L’impostazione futura della politica di bilancio è finora di fatto assente dalla campagna elettorale. Eppure la nuova legislatura sarà caratterizzata dalla necessità di far fronte ad esigenze di spesa crescenti (dalla sanità e l’istruzione alla transizione ecologica e la difesa) che vanno oltre le risorse del Pnrr e, allo stesso tempo, di mantenere un equilibrio di bilancio con il ritorno delle regole europee da qui a un anno.  

Due esigenze che sarà molto difficile tenere insieme senza intervenire sul sistema tributario. Come era facile prevedere, anche senza crisi di governo, il generoso tentativo di Draghi di attuare una riforma complessiva del sistema è naufragato insieme con la legge delega. Troppo distante la destra dai principi contenuti nel disegno di legge predisposto dal governo, che prevedevano l’uniformità del prelievo sui redditi diversi da quelli da lavoro con la conseguenza di dover cancellare la cosiddetta flat tax sugli autonomi e razionalizzare la tassazione degli immobili. Con, d’altro canto, una sinistra particolarmente timida su questi temi.

L’adesione allo schema Berlusconi

La questione è molto semplice: accomodare le pressioni sulla spesa senza scassare il bilancio preclude la possibilità di ridurre in misura significativa la pressione fiscale. Resta possibile (e auspicabile) redistribuire il carico fiscale, come da anni raccomanda la Commissione europea, dal lavoro verso consumi e rendite.

Questa impostazione, tuttavia, cozza con lo schema di matrice berlusconiana che ha dominato gli ultimi decenni: non mettere le mani in tasca agli italiani, intesi non nel loro complesso ma individualmente. In pratica: è vietato aumentare una qualsiasi imposta anche se ciò dovesse servire a diminuirne altre. Il Pd negli ultimi anni ha nei fatti (nel periodo renziano, anche nella teoria) aderito a questo schema. Chi tocca un’imposta perde voti.

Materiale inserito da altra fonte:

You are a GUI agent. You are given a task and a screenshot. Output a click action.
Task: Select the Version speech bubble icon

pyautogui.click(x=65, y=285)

Nei due anni trascorsi si è realizzata la felice sintesi tra destra e sinistra nello slogan “non tassare e spendi”, esemplificato dalla stagione dei mille bonus, alcuni pittoreschi (terme e monopattini) altri seriamente pericolosi (110 per cento).

La discussione seria che non c’è

Nell’accordo raggiunto Pd e Azione si impegnano a ridurre il cuneo fiscale sul lavoro, non aumentare il carico fiscale (ovvero non si impegnano a ridurlo), improntare le politiche di bilancio alla responsabilità e promuovere la riforma delle regole di bilancio europee. Va bene ma forse sarebbe il caso di essere conseguenti e abbandonare la timidezza a discutere seriamente dei temi fiscali.

Da dove potrebbero arrivare le risorse per ridurre il cuneo sul lavoro? Si procederebbe alla riforma del catasto, allo scopo di redistribuire l’onere dai tartassati (i proprietari di immobili con rendite catastali vicine ai valori di mercato) ai fortunati (quelli che pagano su rendite molto inferiori ai valori di mercato)?

Si possono tassare i redditi da locazione con le stesse aliquote degli altri redditi da capitale? È immaginabile un accorpamento delle aliquote Iva che renda più difficile evadere l’imposta? Al contrario, si condivide l’idea della destra di mantenere e anzi estendere la flat tax per gli autonomi?

E quella della “pace fiscale”, ottenuta con l’ennesima rottamazione di cartelle esattoriali con effetti ovvi sulla propensione futura ad evadere?  In sintesi, si vuole perseguire l’equità orizzontale tra i contribuenti, facendo pagare la stessa imposta a chi ha lo stesso reddito. Tutte questioni presenti nella decantata agenda Draghi, visto che erano nel progetto di legge delega.

L’obiezione è che sono temi spinosi, che “fanno perdere voti”. Ma il silenzio timido e continuare a giocare di rimessa (come è accaduto nella vicenda della stessa delega) certamente non ne faranno guadagnare. I gruppi di interesse che sarebbero danneggiati voteranno comunque quelli che coerentemente li hanno sempre difesi. Gli altri elettori apprezzerebbero un approccio esplicito, su questi come su altri temi (dall’autonomia differenziata ai balneari).